O que não mata te deixa mais forte, pensei, dando de ombros. Esvaziei o conteúdo do copo num único gole, me arrependendo amargamente de tê-lo feito. Fazendo uma careta, tentei amenizar o gosto ruim com mais um pouco de uísque. Estava pronto pra xingar o garoto e toda a sua família junto, quando de repente minha língua começou a formigar. Em seguida, todo o meu corpo estava formigando, e então eu apaguei.
Estava tudo escuro. Meus membros pesavam como se fossem de chumbo, e eu me sentia sufocado. Podia ouvir algumas vozes ao meu redor, mas elas estavam abafadas, como se eu estivesse submerso em água.
“O que você fez agora, Taehyung?”
“Não tenho tempo pra explicar, Jiminie. Me ajuda aqui.”

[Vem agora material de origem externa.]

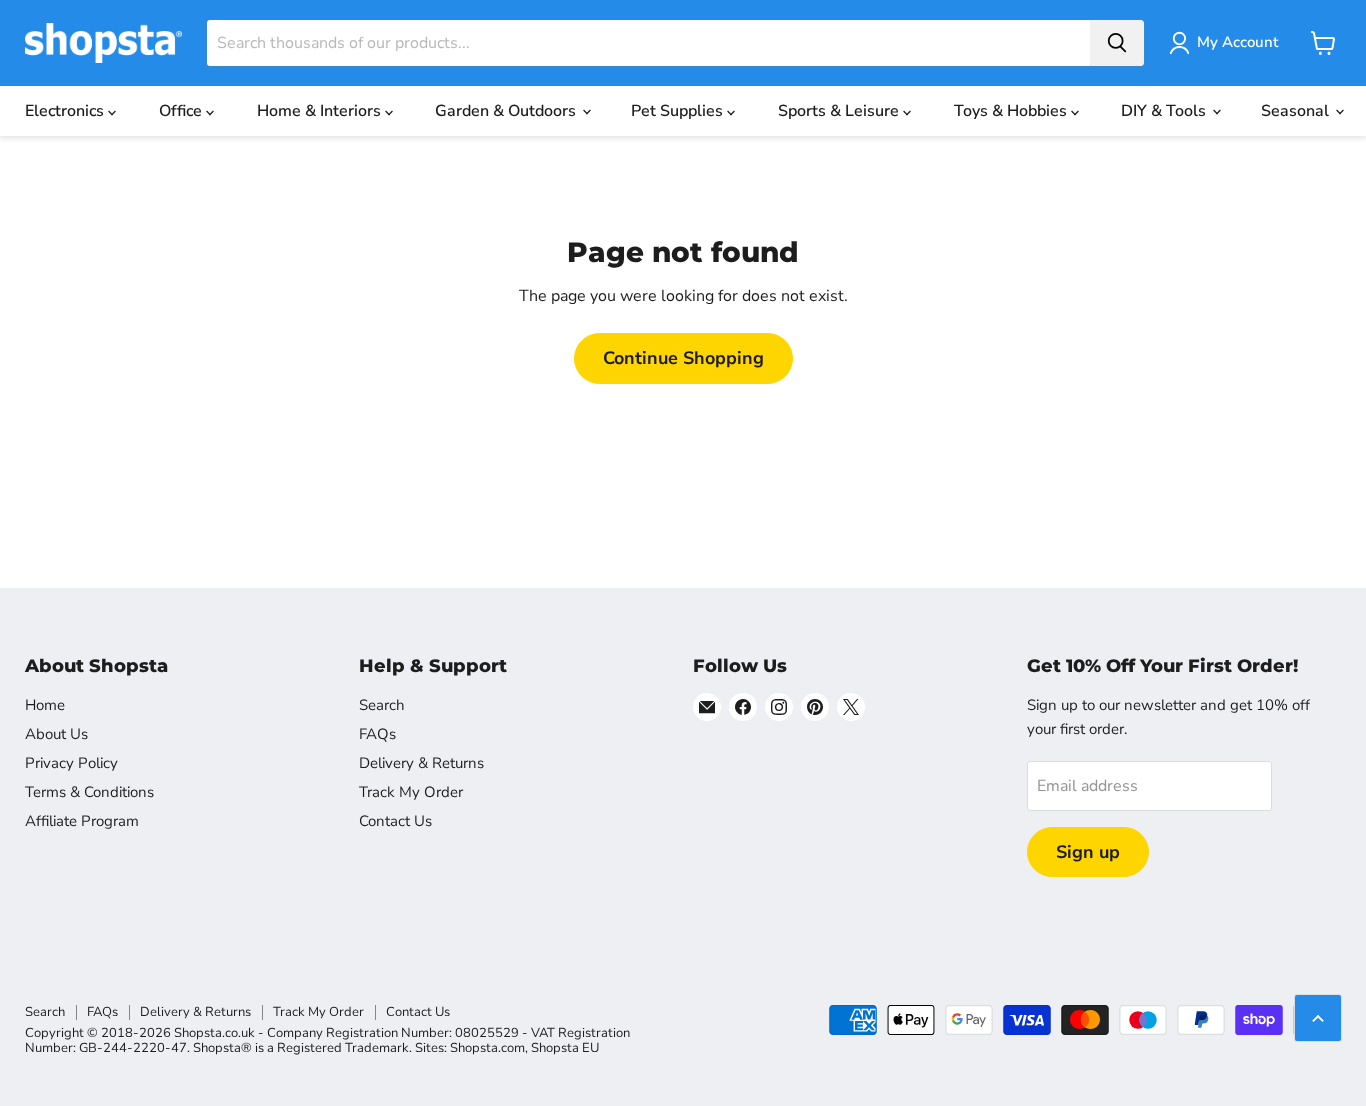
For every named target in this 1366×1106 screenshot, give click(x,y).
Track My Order (411, 792)
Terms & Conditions (89, 792)
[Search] (1117, 43)
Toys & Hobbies (1012, 111)
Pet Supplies (679, 111)
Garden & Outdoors (507, 111)
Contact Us (395, 821)
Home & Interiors (321, 111)
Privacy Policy (71, 763)
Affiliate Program (82, 821)
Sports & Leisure (840, 111)
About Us (56, 734)
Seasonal (1297, 111)
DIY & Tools (1165, 111)
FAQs (377, 734)
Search (382, 705)
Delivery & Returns (421, 763)
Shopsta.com (487, 1048)
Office (182, 111)
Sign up (1088, 852)
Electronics (66, 111)
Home (45, 705)
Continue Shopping (683, 358)
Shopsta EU (565, 1048)
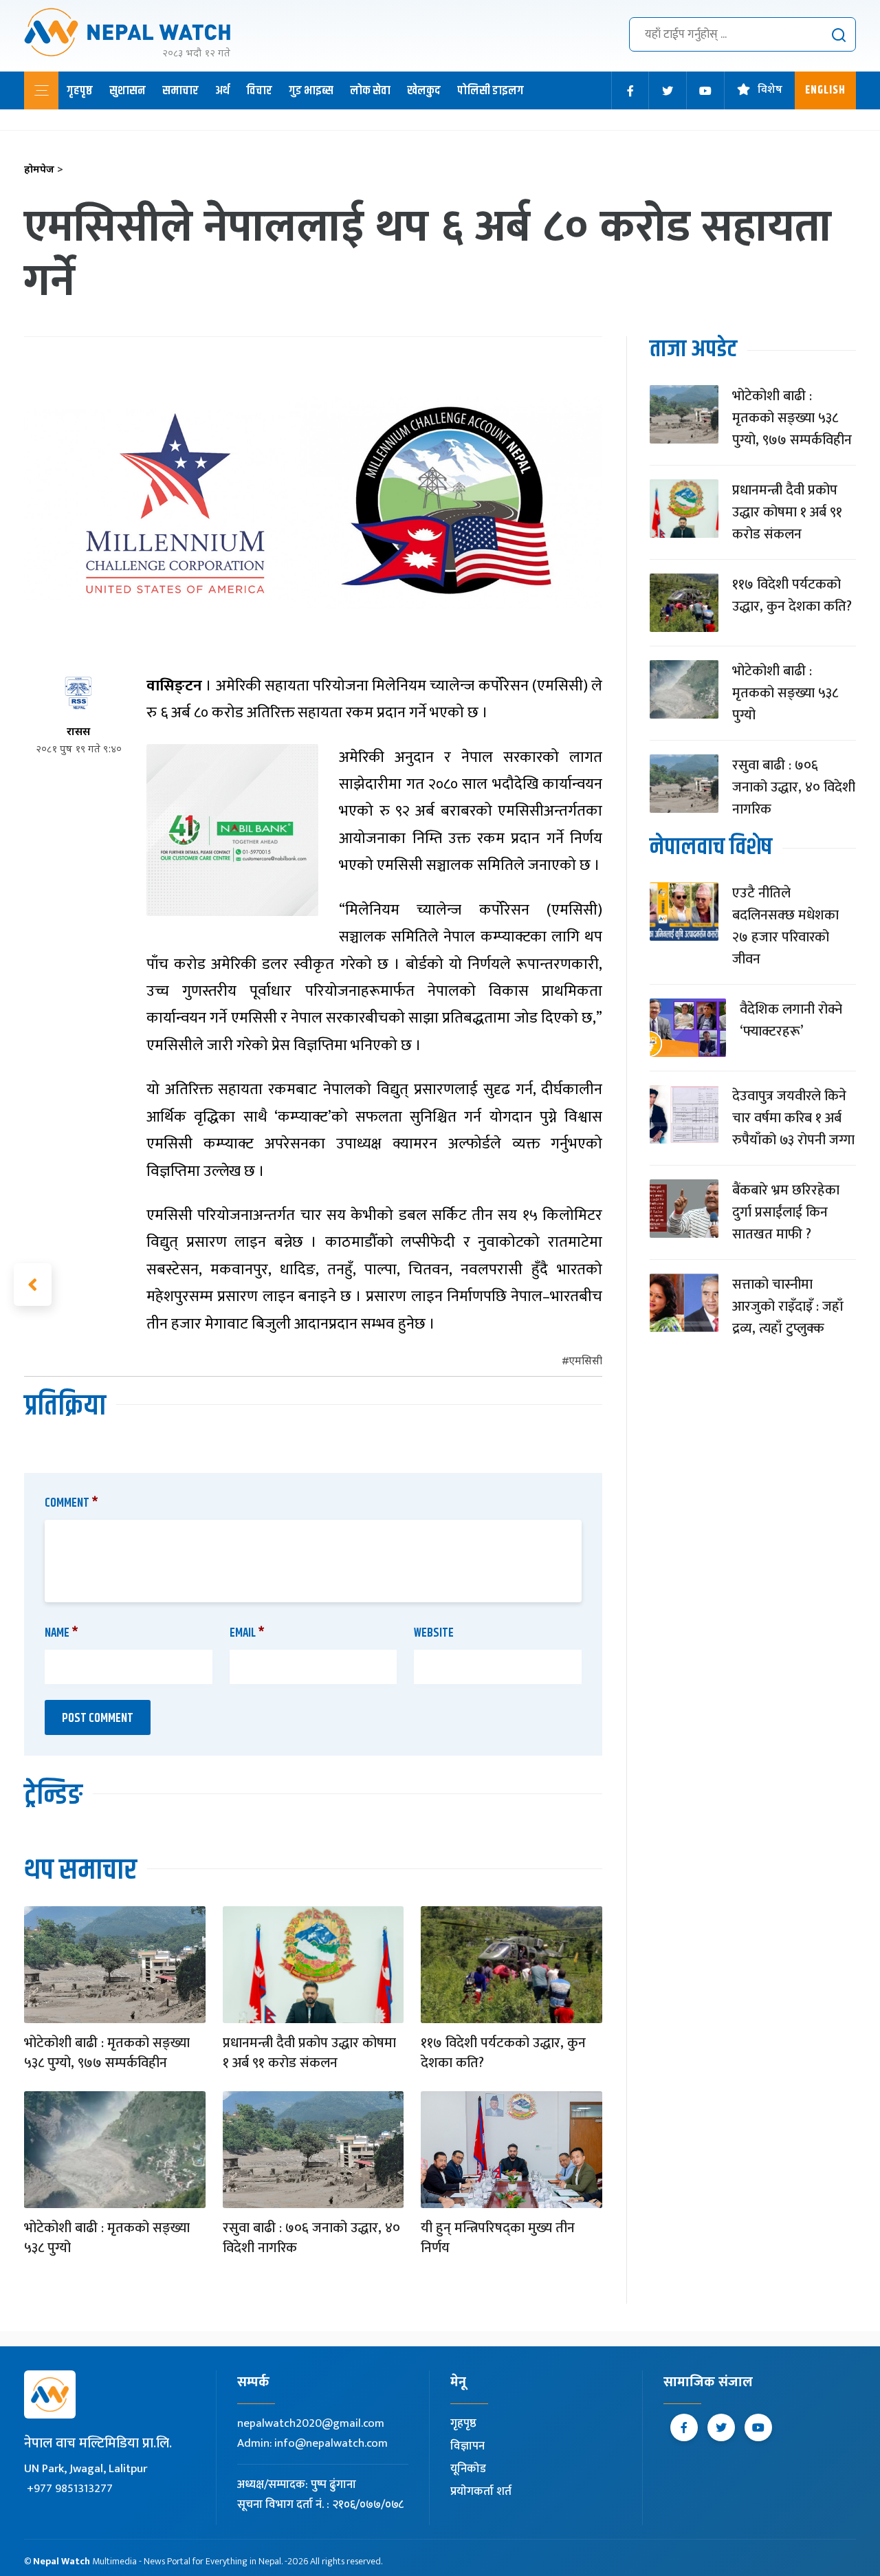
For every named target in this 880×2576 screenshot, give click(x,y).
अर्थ (222, 90)
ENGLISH (825, 90)
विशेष (770, 90)
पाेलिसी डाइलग (490, 90)
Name (61, 1633)
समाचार (180, 90)
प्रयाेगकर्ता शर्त (481, 2491)
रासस (78, 732)
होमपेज (43, 170)
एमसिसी (585, 1362)
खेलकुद (424, 90)
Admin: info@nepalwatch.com (312, 2443)
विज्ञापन (467, 2446)
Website (434, 1633)
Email (247, 1633)
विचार (259, 90)
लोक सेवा (370, 90)
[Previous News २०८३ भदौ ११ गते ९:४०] (33, 1284)
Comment (71, 1503)
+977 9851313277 (70, 2488)
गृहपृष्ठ (80, 90)
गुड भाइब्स (311, 90)
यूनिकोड (468, 2468)
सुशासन (127, 90)
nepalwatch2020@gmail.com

“Nossa, ele é pesado. Quem diria?”
“Cadê o carro dele?”
Aquelas vozes... a quem pertenciam? Eu sentia como se as conhecesse, mas nada do que diziam fazia sentido pra mim. Mãos invisíveis me arrastavam, levando-me pra algum lugar desconhecido. O que estava acontecendo? Eu só queria dormir.
“Tae, você sabe dirigir?”
“Mais ou menos.”
“Cuidado! O poste!”
“Ufa, essa foi por pouco.”
“Não ria, idiota!”
Eu podia sentir que estava sendo arrastado novamente, mas ainda não conseguia ver nada. Meu corpo ainda pesava. De repente, senti uma dor aguda na cabeça. Que diabos de sonho esquisito é esse?
“Cuidado com a cabeça!”
“Ops.”
“Que merda ele tá fazendo aqui?”
“Vai dormir, Jungkook.”
“Onde eu coloco ele? Tá pesado pra caramba.”
“No meu quarto.”
Acordei com os raios solares aquecendo meu rosto. Que tipo de filho da puta dormia com as cortinas abertas? Abri os olhos apenas para levar o maior susto da vida: em cima de mim, me encarando, estava Taehyung. Levantei num pulo apenas para cair novamente no travesseiro com uma dor de cabeça miserável. Gritando de dor, levei as mãos aos olhos, bloqueando-os da claridade que agia como agulhas perfurando meus globos oculares. Tudo doía: meus olhos, meu corpo e principalmente minha cabeça. Tentativamente, levei uma das mãos até o alto do meu crânio, encontrando ali um galo. Mas que porra tinha acontecido ontem à noite?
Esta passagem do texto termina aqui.